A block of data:
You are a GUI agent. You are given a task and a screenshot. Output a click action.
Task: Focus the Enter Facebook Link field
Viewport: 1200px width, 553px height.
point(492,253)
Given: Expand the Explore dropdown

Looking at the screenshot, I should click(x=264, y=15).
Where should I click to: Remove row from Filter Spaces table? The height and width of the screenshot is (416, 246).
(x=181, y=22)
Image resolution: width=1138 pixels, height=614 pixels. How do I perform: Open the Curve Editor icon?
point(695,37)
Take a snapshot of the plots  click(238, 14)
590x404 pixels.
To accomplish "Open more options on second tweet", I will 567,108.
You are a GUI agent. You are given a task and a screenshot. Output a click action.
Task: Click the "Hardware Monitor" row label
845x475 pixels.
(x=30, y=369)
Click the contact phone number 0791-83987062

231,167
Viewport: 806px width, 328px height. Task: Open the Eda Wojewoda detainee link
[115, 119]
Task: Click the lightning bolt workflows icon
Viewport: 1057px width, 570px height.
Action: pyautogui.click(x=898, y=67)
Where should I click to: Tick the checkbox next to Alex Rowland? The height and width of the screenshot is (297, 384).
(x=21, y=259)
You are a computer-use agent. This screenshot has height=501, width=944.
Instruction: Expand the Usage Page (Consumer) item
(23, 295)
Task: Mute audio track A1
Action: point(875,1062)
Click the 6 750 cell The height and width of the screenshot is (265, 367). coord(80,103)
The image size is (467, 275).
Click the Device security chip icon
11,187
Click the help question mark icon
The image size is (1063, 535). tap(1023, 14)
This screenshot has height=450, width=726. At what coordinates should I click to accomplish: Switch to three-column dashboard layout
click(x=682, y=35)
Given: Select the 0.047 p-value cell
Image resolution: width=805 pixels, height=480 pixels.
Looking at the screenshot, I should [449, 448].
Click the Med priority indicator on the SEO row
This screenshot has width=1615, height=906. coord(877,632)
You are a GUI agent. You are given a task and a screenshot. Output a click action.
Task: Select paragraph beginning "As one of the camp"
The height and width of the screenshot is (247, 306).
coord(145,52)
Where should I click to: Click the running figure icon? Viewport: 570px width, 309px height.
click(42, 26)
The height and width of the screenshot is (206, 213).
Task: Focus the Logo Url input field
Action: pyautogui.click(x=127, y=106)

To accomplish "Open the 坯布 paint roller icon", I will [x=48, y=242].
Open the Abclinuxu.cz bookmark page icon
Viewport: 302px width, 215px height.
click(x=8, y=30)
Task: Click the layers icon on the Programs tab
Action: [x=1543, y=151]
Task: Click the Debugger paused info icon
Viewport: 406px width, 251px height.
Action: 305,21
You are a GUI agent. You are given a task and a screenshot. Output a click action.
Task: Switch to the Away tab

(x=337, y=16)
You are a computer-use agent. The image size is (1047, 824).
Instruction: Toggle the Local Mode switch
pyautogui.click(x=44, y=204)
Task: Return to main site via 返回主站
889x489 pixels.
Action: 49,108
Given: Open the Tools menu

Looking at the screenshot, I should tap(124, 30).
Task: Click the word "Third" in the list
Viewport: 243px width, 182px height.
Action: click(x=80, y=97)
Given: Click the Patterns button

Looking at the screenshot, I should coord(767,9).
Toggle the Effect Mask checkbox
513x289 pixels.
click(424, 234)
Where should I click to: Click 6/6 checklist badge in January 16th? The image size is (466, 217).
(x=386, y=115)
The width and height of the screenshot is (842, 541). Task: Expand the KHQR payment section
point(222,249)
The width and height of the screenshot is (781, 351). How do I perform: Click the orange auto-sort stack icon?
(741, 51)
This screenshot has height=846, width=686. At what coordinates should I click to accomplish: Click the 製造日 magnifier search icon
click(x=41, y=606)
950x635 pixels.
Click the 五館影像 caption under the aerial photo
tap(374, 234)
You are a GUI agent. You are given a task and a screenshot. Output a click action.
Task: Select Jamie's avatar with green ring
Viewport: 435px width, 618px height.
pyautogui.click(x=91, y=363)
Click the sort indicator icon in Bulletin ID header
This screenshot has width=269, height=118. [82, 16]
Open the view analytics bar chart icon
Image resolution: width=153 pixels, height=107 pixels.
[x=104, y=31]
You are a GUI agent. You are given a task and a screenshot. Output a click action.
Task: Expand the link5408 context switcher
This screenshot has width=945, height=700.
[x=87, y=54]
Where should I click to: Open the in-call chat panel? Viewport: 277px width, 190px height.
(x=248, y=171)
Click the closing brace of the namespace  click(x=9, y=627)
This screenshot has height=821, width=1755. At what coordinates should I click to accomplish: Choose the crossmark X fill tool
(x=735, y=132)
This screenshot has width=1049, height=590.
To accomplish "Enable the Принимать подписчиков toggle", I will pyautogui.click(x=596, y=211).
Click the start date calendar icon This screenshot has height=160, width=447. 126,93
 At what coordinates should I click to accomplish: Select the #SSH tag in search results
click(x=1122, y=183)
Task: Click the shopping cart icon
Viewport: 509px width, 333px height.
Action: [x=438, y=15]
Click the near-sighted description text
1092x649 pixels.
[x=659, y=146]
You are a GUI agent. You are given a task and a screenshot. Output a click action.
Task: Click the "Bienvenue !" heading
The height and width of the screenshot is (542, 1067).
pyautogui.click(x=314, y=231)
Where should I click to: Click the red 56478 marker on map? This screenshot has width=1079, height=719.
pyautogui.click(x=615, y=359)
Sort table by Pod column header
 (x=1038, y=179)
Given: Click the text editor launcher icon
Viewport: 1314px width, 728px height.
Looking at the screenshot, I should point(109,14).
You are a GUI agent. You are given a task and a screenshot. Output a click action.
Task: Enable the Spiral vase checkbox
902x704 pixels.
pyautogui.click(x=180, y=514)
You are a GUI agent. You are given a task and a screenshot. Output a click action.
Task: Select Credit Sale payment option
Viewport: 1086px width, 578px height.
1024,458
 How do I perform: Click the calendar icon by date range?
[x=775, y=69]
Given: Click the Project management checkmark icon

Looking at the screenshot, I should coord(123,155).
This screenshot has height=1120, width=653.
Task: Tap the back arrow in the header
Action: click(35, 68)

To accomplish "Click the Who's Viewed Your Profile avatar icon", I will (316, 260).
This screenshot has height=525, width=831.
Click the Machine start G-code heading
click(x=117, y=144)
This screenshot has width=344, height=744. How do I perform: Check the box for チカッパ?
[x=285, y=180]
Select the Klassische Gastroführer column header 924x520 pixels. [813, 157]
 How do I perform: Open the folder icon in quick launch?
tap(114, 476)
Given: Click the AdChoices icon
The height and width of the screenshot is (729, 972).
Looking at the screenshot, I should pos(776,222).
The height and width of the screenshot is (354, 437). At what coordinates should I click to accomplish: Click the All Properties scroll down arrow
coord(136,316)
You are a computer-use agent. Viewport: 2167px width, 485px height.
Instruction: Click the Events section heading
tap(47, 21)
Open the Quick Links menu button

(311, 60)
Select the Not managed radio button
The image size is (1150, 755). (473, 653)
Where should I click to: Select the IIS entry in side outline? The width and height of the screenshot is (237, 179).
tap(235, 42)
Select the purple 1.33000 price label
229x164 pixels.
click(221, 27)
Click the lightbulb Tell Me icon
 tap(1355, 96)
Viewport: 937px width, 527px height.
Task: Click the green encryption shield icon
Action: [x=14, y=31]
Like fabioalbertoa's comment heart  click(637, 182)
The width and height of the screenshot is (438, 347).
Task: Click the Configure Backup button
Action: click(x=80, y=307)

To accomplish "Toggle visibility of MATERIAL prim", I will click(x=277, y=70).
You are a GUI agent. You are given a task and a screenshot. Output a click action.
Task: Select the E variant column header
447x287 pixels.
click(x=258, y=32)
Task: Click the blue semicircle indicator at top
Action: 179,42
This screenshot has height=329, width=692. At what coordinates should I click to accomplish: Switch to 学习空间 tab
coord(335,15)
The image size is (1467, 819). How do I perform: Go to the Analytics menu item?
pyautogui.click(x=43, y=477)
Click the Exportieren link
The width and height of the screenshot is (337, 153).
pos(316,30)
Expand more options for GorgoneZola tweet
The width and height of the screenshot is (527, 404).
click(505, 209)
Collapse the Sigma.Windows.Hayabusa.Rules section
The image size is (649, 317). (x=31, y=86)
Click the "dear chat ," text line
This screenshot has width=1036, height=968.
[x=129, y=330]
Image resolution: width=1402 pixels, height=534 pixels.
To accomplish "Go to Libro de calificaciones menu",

> _Problem details_: Update the items starting at the line that contains "Collapse the Sigma.Windows.Hayabusa.Rules" and ending at the last item, replacing "section" with "group" and leaving everything else unchanged.

> _Correct output_:
Collapse the Sigma.Windows.Hayabusa.Rules group
The image size is (649, 317). (x=31, y=86)
Click the "dear chat ," text line
This screenshot has width=1036, height=968.
[x=129, y=330]
Image resolution: width=1402 pixels, height=534 pixels.
To accomplish "Go to Libro de calificaciones menu",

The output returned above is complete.